Temel Bey, yazılarınızı okuyorum ve her seferinde geriye dönüp tekrar okuyorum. Bir konuda damıtılmış bilgileri almak ve tekrar okudukça bende kalıcı olduğunu öğrendiğimden bunu yapıyorum. Benim için çok önemli bir öğrenme kaynağıdır yazılarınız. Bu kaynağın sürekliliği için doğru zamanda , doğru geri bildirimde bulunmayı hatırlatığınız için tekrar teşekkürler.
Temel Bey,
Ben yazdıklarınızı iki açıdan çok verimli buluyorum.
Birincisi günceli yakalayan ve iş dünyasının çok farklı konularına değinen yazılar yazıyorsunuz.
İkincisi bu yazılar ile ilgili sadece kendi tecrübe ve düşündüklerinizi yazmıyor, aynı zamanda çeşitli güncel kaynakları okuyor burdan çıkarımlar yapıyorsunuz ve bu kaynakaları paylaşarak hem bizim de bu konuyu o kaynaklardan araştırabilmemizi sağlıyorsunuz, hem de akademik bir yazı şeklinde bir yapı oluşturuyorsunuz.
Temel Bey;
Her salı sabahı ilk sizin yazınızı okuyup, arkadaşlarımla paylaşıyorum….her yazınızı bir öncekinden daha keyifle okuyoum…
Merhaba Temel Bey,
Yazilarinizi aralikli da olsa uzun zamandir okuyor ve genellikle her yazinizda, onlarla zenginlesiyorum. Tesekkur ederim.

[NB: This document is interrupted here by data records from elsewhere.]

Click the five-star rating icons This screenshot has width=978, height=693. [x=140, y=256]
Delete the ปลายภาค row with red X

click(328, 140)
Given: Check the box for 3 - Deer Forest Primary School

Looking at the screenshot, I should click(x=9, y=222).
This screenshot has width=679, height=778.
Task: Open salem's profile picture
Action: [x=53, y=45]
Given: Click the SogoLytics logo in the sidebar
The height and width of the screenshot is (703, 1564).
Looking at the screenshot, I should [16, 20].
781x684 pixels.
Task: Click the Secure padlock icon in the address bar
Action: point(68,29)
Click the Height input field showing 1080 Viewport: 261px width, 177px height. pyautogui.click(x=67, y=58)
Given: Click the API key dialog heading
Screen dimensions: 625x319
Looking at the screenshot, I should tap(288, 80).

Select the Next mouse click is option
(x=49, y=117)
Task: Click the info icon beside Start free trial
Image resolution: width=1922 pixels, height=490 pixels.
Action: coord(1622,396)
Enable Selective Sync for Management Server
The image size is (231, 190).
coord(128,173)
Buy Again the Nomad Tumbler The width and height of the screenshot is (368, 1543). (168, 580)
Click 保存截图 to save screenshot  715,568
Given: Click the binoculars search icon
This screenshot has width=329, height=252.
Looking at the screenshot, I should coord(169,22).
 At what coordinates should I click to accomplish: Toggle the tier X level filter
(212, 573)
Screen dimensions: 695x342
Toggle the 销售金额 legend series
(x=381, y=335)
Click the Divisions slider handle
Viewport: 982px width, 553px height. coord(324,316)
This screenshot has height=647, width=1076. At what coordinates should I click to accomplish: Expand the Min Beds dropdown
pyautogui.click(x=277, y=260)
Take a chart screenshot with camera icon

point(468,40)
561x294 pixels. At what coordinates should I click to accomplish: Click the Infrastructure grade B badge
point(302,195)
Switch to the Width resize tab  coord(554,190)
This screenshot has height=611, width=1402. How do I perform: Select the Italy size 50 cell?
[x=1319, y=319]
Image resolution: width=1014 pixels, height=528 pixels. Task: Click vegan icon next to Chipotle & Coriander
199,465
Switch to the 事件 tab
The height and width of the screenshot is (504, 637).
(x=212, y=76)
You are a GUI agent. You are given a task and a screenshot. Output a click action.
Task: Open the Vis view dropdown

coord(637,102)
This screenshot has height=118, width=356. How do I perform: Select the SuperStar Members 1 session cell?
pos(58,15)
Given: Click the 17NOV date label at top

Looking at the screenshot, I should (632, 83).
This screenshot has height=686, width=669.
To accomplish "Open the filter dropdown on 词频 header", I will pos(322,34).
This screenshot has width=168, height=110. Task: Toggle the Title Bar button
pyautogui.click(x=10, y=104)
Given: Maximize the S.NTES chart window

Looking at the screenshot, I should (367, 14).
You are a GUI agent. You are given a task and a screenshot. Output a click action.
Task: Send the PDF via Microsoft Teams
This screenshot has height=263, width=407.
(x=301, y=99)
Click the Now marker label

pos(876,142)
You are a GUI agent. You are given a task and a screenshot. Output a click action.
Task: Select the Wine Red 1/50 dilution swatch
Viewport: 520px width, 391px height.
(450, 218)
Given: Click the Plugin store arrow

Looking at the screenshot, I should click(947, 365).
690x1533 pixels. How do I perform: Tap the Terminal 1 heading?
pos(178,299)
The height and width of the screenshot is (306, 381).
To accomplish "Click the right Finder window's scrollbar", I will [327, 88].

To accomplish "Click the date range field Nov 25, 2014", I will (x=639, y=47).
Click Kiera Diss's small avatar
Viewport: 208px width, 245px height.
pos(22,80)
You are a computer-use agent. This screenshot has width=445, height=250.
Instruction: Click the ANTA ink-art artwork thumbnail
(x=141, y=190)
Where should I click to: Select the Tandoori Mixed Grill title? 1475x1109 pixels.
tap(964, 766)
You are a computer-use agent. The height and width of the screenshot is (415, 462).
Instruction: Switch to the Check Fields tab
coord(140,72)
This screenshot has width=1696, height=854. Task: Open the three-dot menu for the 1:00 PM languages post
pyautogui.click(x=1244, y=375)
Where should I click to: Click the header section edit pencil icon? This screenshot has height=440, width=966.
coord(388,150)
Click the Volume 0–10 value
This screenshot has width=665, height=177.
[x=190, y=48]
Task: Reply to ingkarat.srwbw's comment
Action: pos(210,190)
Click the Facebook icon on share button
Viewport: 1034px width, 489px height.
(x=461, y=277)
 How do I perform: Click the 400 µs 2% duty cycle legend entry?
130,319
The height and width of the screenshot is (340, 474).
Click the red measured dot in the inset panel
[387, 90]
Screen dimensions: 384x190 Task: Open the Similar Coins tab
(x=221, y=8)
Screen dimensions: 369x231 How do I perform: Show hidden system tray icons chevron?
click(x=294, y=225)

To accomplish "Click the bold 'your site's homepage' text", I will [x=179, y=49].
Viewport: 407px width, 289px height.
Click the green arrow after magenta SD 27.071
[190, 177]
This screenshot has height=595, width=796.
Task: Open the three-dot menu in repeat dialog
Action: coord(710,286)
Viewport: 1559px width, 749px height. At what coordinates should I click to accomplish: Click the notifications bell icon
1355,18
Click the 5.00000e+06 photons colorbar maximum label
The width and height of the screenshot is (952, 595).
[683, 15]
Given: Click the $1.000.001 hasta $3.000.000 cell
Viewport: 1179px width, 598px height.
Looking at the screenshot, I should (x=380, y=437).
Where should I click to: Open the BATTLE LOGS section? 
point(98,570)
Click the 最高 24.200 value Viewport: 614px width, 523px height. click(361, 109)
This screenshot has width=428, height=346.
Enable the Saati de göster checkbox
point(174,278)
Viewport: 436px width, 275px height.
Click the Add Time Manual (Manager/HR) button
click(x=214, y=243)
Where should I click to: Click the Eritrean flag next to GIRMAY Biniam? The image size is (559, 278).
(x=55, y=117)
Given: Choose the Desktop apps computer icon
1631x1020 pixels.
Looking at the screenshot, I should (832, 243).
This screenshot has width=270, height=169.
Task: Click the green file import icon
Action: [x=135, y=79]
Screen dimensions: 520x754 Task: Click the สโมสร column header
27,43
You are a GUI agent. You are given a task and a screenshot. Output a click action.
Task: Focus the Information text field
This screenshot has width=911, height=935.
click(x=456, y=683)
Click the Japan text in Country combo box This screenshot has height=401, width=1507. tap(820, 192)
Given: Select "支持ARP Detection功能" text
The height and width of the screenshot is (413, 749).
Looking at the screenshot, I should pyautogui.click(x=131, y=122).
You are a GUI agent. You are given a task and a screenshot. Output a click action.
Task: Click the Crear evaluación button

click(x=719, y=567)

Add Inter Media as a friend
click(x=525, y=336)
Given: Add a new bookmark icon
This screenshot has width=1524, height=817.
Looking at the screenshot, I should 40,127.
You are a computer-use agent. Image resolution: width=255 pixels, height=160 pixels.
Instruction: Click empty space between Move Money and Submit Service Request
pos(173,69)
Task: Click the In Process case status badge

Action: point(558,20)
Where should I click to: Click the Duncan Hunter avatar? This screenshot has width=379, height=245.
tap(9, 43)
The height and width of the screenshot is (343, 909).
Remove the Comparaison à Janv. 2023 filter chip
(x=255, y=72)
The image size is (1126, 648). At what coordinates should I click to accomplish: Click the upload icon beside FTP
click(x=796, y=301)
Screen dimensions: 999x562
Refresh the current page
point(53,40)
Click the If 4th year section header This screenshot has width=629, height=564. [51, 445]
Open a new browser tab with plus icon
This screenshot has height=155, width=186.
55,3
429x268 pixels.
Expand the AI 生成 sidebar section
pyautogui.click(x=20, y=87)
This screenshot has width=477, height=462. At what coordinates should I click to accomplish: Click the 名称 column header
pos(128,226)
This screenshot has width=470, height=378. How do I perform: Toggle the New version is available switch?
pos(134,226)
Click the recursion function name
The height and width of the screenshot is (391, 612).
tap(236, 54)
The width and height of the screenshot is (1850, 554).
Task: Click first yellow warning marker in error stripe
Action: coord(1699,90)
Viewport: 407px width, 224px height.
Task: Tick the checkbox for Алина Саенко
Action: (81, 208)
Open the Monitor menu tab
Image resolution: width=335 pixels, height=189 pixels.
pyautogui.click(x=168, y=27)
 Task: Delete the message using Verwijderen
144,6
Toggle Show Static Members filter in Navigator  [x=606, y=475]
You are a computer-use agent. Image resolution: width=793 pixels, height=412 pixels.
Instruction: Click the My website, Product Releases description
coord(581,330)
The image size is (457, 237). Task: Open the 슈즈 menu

Bu yaziya, aslinda burada olmak, sayfanizi ziyaret etmek icin geldim. Yazdiklariniza saygi adina… Eh, madem dusunuyorum, konu da geri bildirim olunca, kirk.. yani, bes yilda bir kez olsun, size tesekkurlerimi yazayim dedim.
Saygilarimla.
Gün Arun
Temel Bey, yazılarınızı büyük bir keyifle okuyor ve öğreniyorum. İyiki varsınız , sevgi ve saygılarımla..,
Elimden geldiğince yazılarınızı takip etmek, okumak istiyorum. Bu yazınızın kısa olması daha çok okuma isteği uyandırdığını söylesem yeridir. Klavyeniz dert görmesin, nice yazılarınızı bekliyoruz.